Baseline router - Project-Bonfire/Bonfire GitHub Wiki
Fig. 1 shows an overview of the same router architecture with credit-based flow control.
Figure 1. High level overview of the NoC router with credit-based flow control
Router specifications
- 5 port router. 5 input ports and 5 output ports. It is designed for a 2D Mesh NoC.
- Uses credit-based flow control and wormhole switching.
- The packet format is available online.

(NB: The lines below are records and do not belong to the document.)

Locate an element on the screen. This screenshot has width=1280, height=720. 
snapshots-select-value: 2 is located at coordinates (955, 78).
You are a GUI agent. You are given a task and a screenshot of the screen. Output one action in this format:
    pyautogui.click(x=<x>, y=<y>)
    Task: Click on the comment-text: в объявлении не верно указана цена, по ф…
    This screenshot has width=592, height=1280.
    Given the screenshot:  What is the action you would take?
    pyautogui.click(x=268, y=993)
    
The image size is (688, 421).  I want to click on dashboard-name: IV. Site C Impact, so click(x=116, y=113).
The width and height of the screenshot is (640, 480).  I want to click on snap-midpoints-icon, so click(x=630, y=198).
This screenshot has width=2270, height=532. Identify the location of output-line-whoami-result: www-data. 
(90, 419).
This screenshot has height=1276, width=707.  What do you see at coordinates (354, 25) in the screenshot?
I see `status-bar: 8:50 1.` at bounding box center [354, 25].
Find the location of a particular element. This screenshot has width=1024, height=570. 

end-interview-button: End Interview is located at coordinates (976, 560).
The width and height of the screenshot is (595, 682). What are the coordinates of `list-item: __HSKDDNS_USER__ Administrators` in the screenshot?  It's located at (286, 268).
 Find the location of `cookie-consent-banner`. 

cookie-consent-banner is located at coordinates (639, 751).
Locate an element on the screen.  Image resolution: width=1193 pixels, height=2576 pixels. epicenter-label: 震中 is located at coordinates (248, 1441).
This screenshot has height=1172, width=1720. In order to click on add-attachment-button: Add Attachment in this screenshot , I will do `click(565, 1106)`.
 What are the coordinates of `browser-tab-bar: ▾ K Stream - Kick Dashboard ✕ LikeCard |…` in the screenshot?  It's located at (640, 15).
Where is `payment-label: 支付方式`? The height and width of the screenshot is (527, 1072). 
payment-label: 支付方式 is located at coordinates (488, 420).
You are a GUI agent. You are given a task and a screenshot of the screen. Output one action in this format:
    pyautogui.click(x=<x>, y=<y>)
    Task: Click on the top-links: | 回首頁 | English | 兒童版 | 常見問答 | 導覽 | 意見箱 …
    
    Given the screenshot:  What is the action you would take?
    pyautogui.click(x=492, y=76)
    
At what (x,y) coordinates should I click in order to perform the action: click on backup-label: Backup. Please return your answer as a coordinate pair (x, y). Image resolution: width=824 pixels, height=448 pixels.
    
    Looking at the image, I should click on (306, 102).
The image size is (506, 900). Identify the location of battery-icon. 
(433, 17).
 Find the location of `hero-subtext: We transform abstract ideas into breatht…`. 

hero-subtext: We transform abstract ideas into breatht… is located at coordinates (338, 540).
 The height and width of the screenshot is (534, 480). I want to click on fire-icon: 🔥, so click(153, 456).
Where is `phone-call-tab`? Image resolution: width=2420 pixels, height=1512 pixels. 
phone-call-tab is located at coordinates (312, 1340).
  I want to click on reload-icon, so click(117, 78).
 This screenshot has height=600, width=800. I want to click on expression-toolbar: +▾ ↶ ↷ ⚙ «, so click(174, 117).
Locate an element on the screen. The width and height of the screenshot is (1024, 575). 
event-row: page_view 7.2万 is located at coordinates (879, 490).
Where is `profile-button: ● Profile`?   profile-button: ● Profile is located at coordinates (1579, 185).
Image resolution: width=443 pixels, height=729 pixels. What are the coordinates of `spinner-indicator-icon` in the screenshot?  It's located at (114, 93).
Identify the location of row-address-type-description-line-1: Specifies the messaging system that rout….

A packet consists of one header flit (necessary), zero, one or more body flits (optional), and one tail flit (necessary).
- Takes 3 clock cycles for a flit from the time it enters the router until it exits the router.
- Routing is implemented as logic-based in the router (no routing table used).
- Router uses round-robin arbitration (with dynamic prioritization and fairness, avoiding starvation).
Customizable parameters of the router
- Data width of the router via DATA_WIDTH parameter (default value: 32)
- The address of the router via current_address parameter
- Connectivity bits (Cx) of routing logic via Cx_rst parameter
- The size of the network (network can only have a size of N x N) (possible values in our case: 2, and 4)
The credit-based flow control works as follows:
- Transmitter has a credit counter, which is initially equal to the number of free slots in the FIFO of the next router (in our case, it is initially equal to 3, which is the FIFO depth - 1).
- Every time a flit is sent, the counter gets decremented by one.
- The credit counter must also be updated in case the receiver (next router) reads a flit from its FIFO, since its buffer space is increased.
- In case the next router reads the flit, it sends a credit back to the sender (upstream) router. This can be implemented in two ways, either just a one bit credit would be send, which increments the value of the counter in the upstream router by one, or it can also be a credit value (larger than one), which indicates how many slots of the input FIFO of the next router have been freed. In our router, we have opted for the first approach, therefore, a single credit bit is sent back from the downstream router to the upstream (sender).
- In case the counter value in the current router (sender) becomes zero, transmission is stalled.
- Transmission continues again when the credit counter value increases (the next router's FIFO is not full).